### Задания к упражнению:
1. Ответьте на вопросы по тексту о зубатовщине:
(а) Какую должность занимал Сергей Зубатов?
(б) Кто поддержал программу Зубатова на самом верху?
(в) Сколько бастующих уволил Гужон после отказа договариваться с рабочими?
2. Продолжите текст о зубатовщине с того места, где он обрывается.

### Текст для изучения:
· · · · · · ·

Тут современному читателю нужно хотя бы вкратце рассказать о «зубатовщине». Так называлась весьма своеобразная (мягко говоря) программа построения «полицейского социализма» в России, разработанная начальником Московского охранного отделения Сергеем Зубатовым. Полицейский чиновник был не на шутку обеспокоен ростом стачечной борьбы на московских заводах и фабриках. И с целью предотвратить революционный взрыв предложил властям неожиданное решение – позволить тогдашним «спецслужбам» создать под своим контролем различные организации защиты прав рабочих. Пока их не создадут другие политические силы – радикалы-социалисты. И вообще, как считал Зубатов, нужно в качестве превентивной меры трансформировать рабочие организации из политических в чисто экономические.
Конечно, такая идея не могла не вызвать критики, причем и справа, и слева. «Охранители» видели в проектах Зубатова опасное заигрывание с «бунтовщиками и смутьянами», а социалисты и революционеры – банальную полицейскую провокацию.
Тем не менее программа получила добро на самом верху – ее поддержали московский генерал-губернатор великий князь Сергей Александрович и обер-полицмейстер Трепов.
И – началось! Фабричная Москва переживала тогда удивительные времена. Рабочие впервые получили возможность вполне легально направлять свои претензии работодателям, а в случае отказа своим требованиям – посылать жалобы выше: в полицию! Оттуда «телеги» спускали фабрикантам – обычно с резолюциями типа: «разобраться», «удовлетворить». Российский капитал никогда не пытался перечить начальству и обычно подчинялся. И только один фабрикант заартачился – «французско-подданный» Гужон.
Когда рабочие его шелковой мануфактуры зимой 1902 года устроили очередную стачку, Гужон, верный своим принципам (никаких переговоров с бастующими!), тут же вызвал полицию. Каково же было изумление фабриканта, когда прибывшие на место высокие полицейские чины предложили Гужону все-таки договориться с рабочими мирно и без кровопролития.
Точнее – приказали, следуя инструкциям, полученным от Трепова. А когда Гужон отказался и тут же демонстративно уволил 1200 бастующих, на фабрику явился сам оберполицмейстер и чуть ли не пригрозил фабриканту арестом! По другой версии, Зубатов потребовал даже высылки Гужона на его «историческую родину» в 48 часов, в ответ на что Гужон пожаловался французскому послу…
В общем, скандал разыгрался первостатейный, грозив обернуться международным. А тут еще в московских фабрикантах взыграло чувство «капиталистической солидарности» со своенравным французом, и они призвали Гужона не поддаваться, стоять до конца, а сами направили коллективную жалобу на московский «полицейский беспредел» министру финансов Сергею Витте.

· · · · · · ·

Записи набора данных

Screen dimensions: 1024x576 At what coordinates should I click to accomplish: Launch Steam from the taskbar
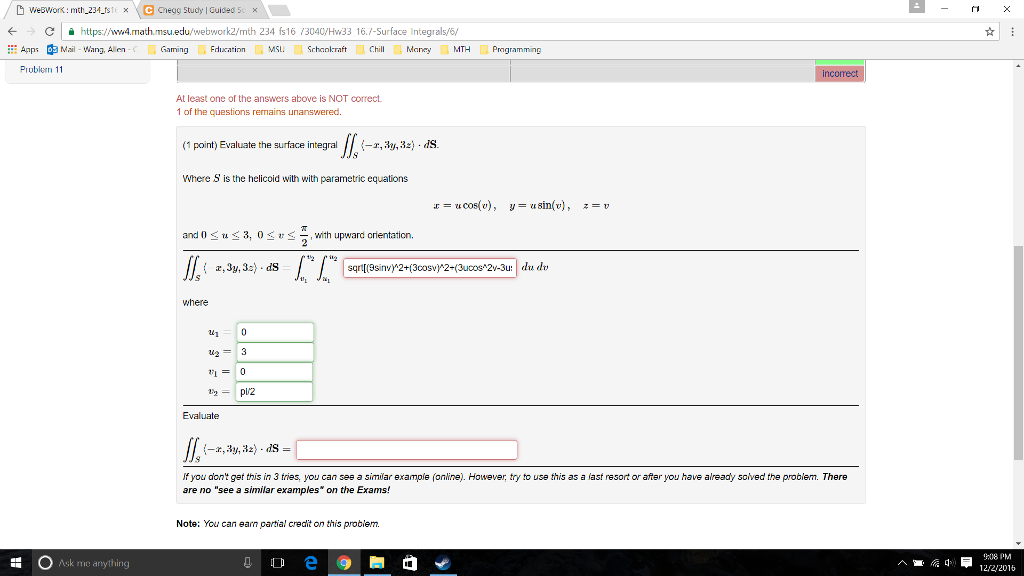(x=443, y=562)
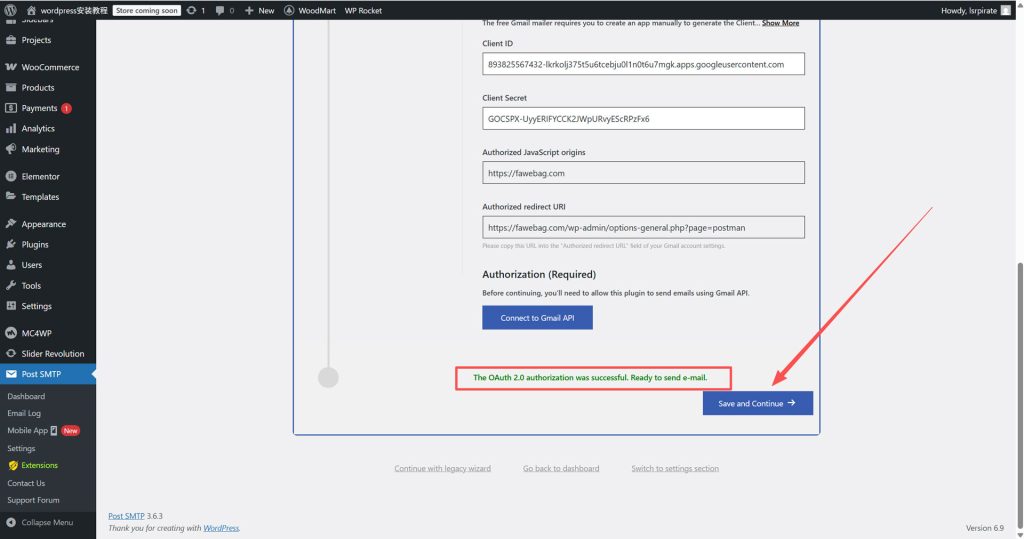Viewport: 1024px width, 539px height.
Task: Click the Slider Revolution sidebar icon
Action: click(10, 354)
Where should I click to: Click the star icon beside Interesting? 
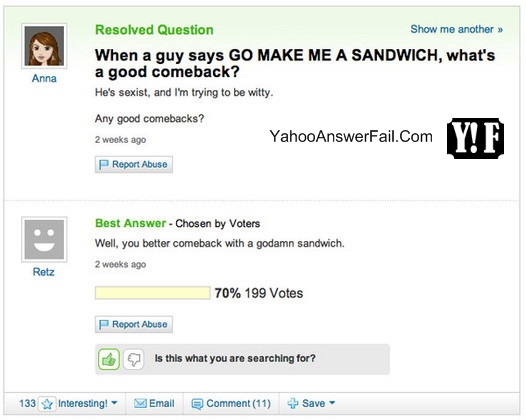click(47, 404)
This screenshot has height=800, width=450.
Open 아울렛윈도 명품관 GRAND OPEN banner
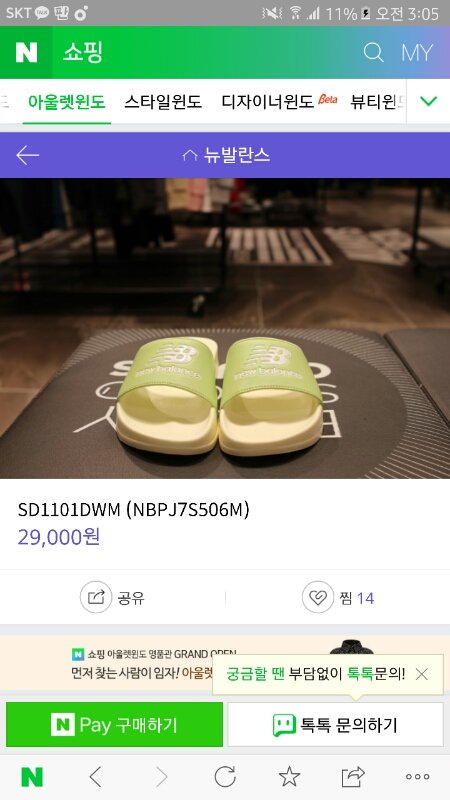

· · · · · · ·

### Ответы по заданиям:
1.
(а) Начальник Московского охранного отделения.
(б) Московский генерал-губернатор великий князь Сергей Александрович и обер-полицмейстер Трепов.
(в) 1200 человек.

2.
Закончилась эта поразительная история типично по-русски. В Москву прибыл разбираться министр внутренних дел Плеве. Забастовку прекратили, выдав рабочим 6 тысяч рублей и отправив «смутьянов» в деревню. Зубатова «ушли с повышением» – он стал директором Особого отдела Департамента полиции, проявив себя на этом посту тем, что создал первую в Российской империи систему политического сыска.
Гужон выстоял и стал кумиром московской бизнес-элиты. А спустя три года, как известно, в Москве началась революция – первая, но далеко не последняя.
Реформатор трудового народа
Поразительно другое. Поддерживая на собственных предприятиях самые «ретроградные» порядки, Юлий Гужон в другой своей ипостаси показал себя настоящим прогрессистом, реформатором, в современной терминологии – экономическим либералом!
В общем, человеком передовых взглядов. Изложению их посвящены литературнопублицистические работы московского фабриканта, из коих главными стали две книги – «Нормировка рабочего дня» (1907) и «Несколько слов по вопросу об увеличении оборотных средств в народе и привлечении в Россию иностранных капиталов» (1909).
В них Гужон высказывал смелую мысль о том, что России не миновать того же пути к «Промышленной эре», каковым уже прошли другие страны Европы. Когда идеи капитализма «овладеют массами», возрастет спрос на разнообразные товары, что гарантирует промышленный рост. А для поддержки этого процесса капиталами Гужон призывал открыть двери для иностранных инвестиций, не препятствовать деятельности иностранных компаний в России. «Если можно и патриотично на иностранных рынках занимать деньги на броненосцы и на стратегические линии в дебрях и степях далеких и необитаемых окраин, то почему нельзя употребить иностранные деньги для железных дорог внутри страны?»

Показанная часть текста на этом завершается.